I'm wondering why executing su in an ssh command does not appear to be having the desired effect of switching users before executing the subsequent commands, as illustrated below:
The following command:
bob@server1:~$ sudo ssh -n root@server2 "su bob; env"
Produces the following output:
...
USER=root
PWD=/root
HOME=/root
LOGNAME=root
...
I expected the output to reflect that which user bob would have observed, however it is the environment of the root user. I have found, however, that the following command achieves the desired effect:
bob@server1:~$ sudo ssh -n root@server2 "su bob -c \"env\""
This command produces the following output:
...
USER=bob
PWD=/root
HOME=/users/bob
LOGNAME=bob
...
I would like to understand why the first way (executing "su bob; env") does not work.

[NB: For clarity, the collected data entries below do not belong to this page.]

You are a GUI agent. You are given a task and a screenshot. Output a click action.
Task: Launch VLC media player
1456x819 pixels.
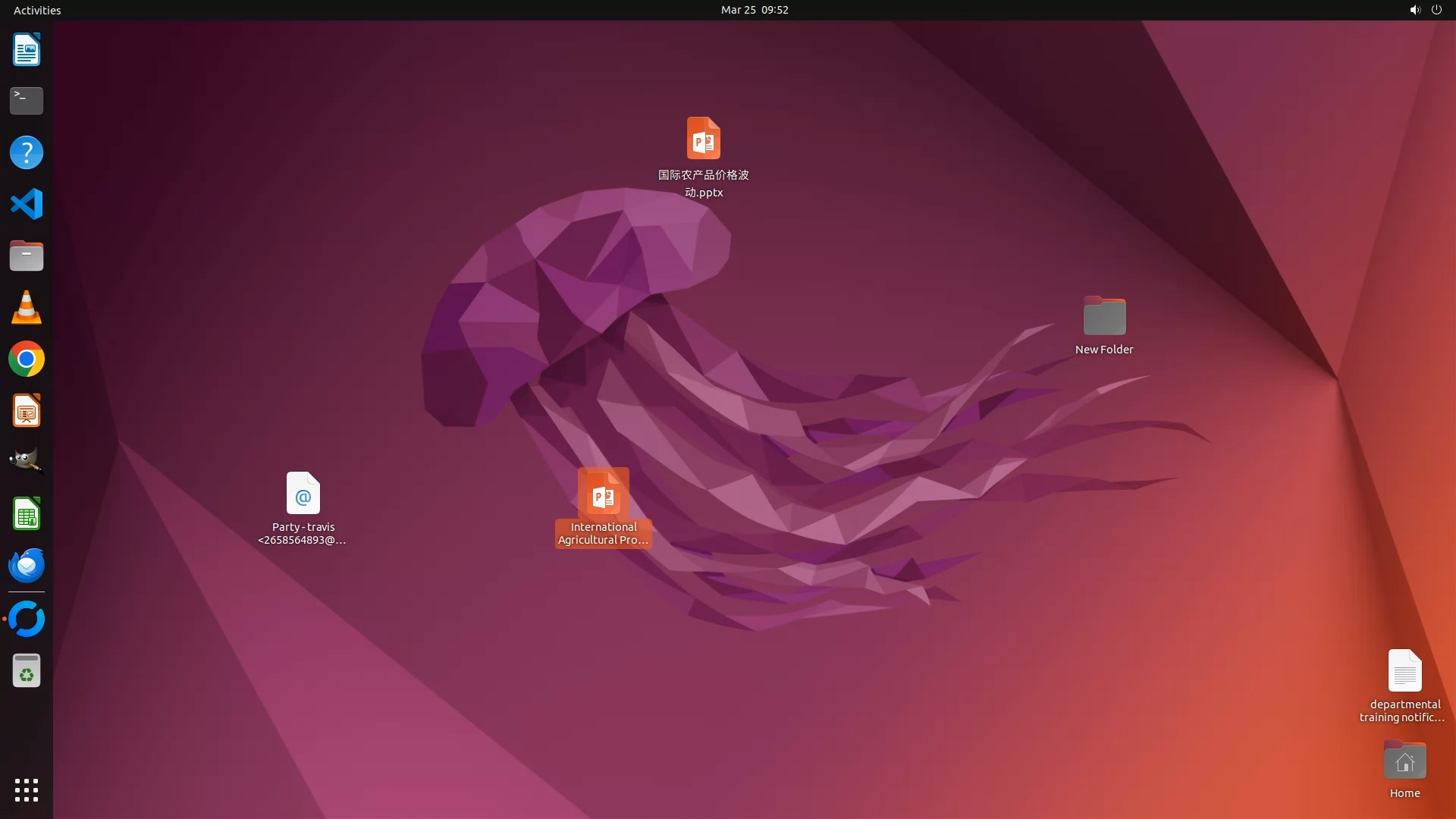click(x=27, y=307)
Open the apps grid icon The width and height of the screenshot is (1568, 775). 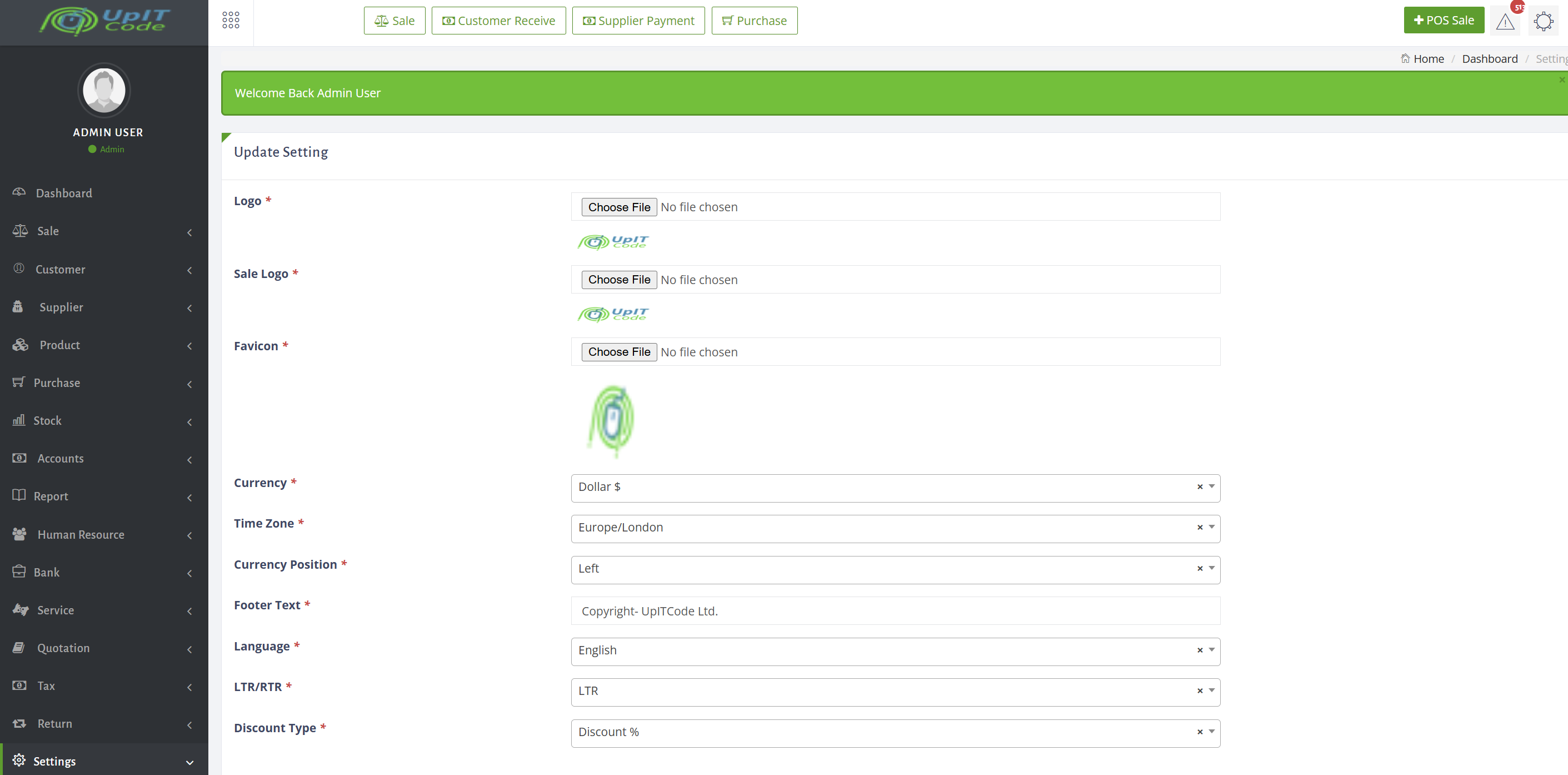[x=231, y=20]
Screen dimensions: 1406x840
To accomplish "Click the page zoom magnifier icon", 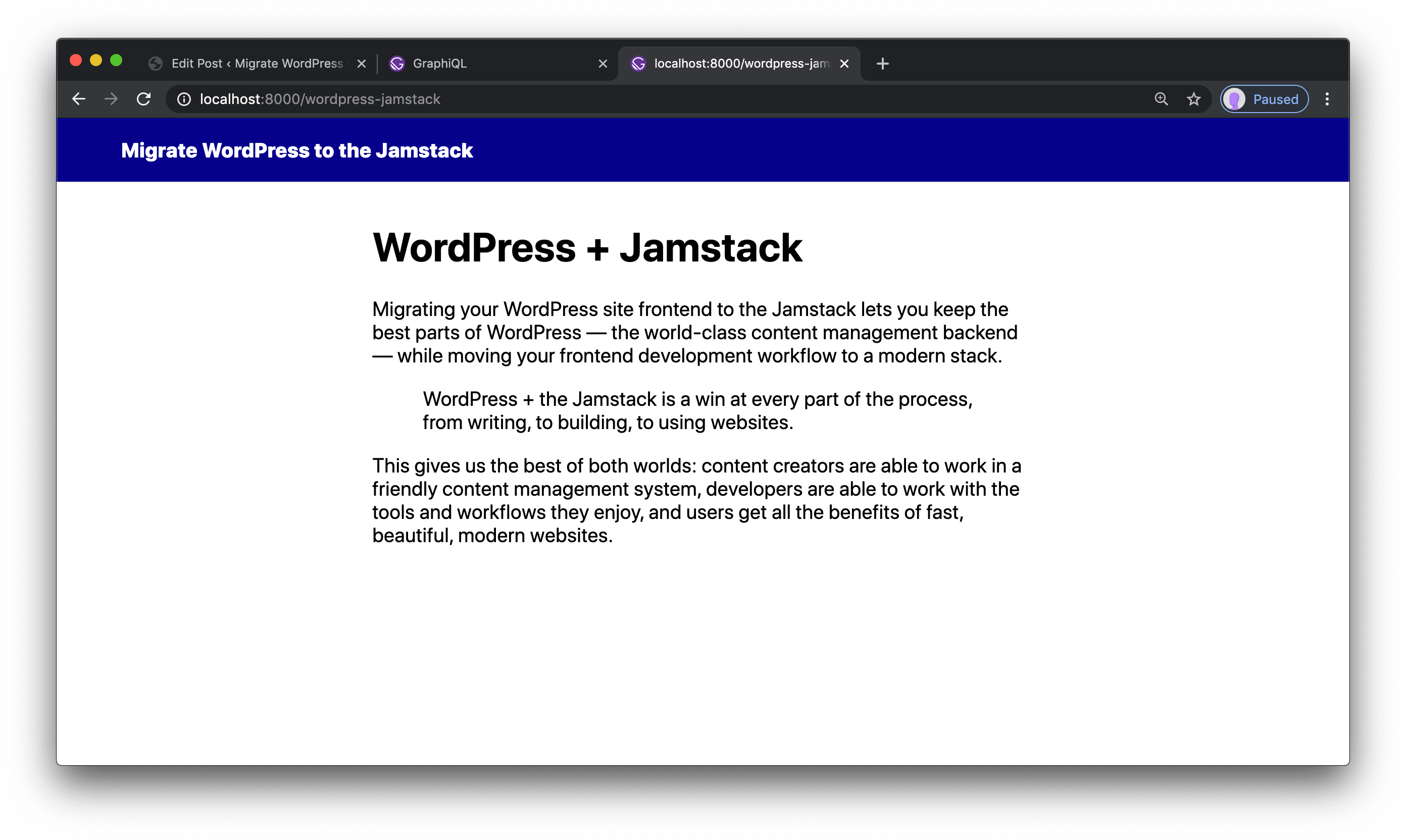I will point(1162,98).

Consider first what the su command does: it starts a new shell as the target user.  Ignoring ssh for a moment, just become root on your local system and try running something like this:
su someuser; env
What happens?  You will get a shell as someuser, and when you exit that shell, the env command executes in root's environment.  If you wanted to run the env command as someuser, you would need:
su someuser -c env
This instructs su to run the env command as someuser.
When you run:
sudo ssh -n root@server2 "su bob; env"
The shell spawned by su exits immediately, because you've disabled stdin (with -n), and the env command executes in root's environment, just like in this example.